Given passage:
──────────
Leasing prices set to rise

Colliers report indicates costs are expected to increase in all sectors.
221

According to the most recent report from Colliers West Michigan, the retail real estate market is recovering nicely from COVID-19 setbacks and is heading into the next quarter with a positive outlook.

Several new storefronts and restaurants have opened in the first quarter, with more planned throughout the year. Despite a rise in vacancy rates from the fourth quarter of last year to this year’s first quarter — 5.85% vs. 6.2% — Colliers expects that percentage to dip again as researchers forecast continued retail growth in the next quarter.

New retail highlights from Q1 include lifestyle boutique Courage & Soar, pastry shop Le Macaron and Gazelle Sports, all of which are located on Monroe Center Street NW in downtown Grand Rapids.

Overall, trends indicate a continued rise in asking rent rates as demand for space increases. Asking lease rates have risen from $13.44/square foot last quarter to $13.91 this time around.
──────────
Dataset:
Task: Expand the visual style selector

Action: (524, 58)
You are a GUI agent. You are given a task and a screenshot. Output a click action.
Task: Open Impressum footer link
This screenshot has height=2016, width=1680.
──────────
To do:
• 1. Copy the leasing prices article from "New retail highlights" to "downtown Grand Rapids.".
• 2. Write what follows in the article on retail leasing prices, picking up after its last sentence.
Nothing in the records is needed here.

Results in order:
• 1.
New retail highlights from Q1 include lifestyle boutique Courage & Soar, pastry shop Le Macaron and Gazelle Sports, all of which are located on Monroe Center Street NW in downtown Grand Rapids.

• 2.
According to Colliers’ report, retailers are looking for smaller spaces in the 1,000- to 2,500-square-foot range. Vacant spaces of that size are in high demand, with many spaces on the market seeing multiple offers, which is a new trend in retail real estate.

Currently, 172,194 square feet of retail space is under construction. This is a significant increase from last year, which closed its final quarter with 105,938 square feet under construction and the previous quarter with just 13,325 square feet underway.

In the office market, companies are focused on returning safely to the workplace, according to Colliers.

Similar to the retail report, the office overview forecasts an increase in leasing rates as demand for quality spaces continues to bring West Michigan’s office market back to pre-pandemic levels. Current asking rates stand at $17.88 per square foot, as opposed to the previous quarter’s $17.06, and numbers are only expected to rise heading into the next quarter.

Growth in the office market was reported across all business types, from law firms to medical offices, with leasing and buying on an uptick and expected to continue throughout the year.

Colliers’ report indicated that while key COVID-19 factors, such as increased square footage in office space to accommodate social distancing, continue to drive trends in the office market, companies also are making real estate decisions based on traditional factors such as company growth and the current state of the market.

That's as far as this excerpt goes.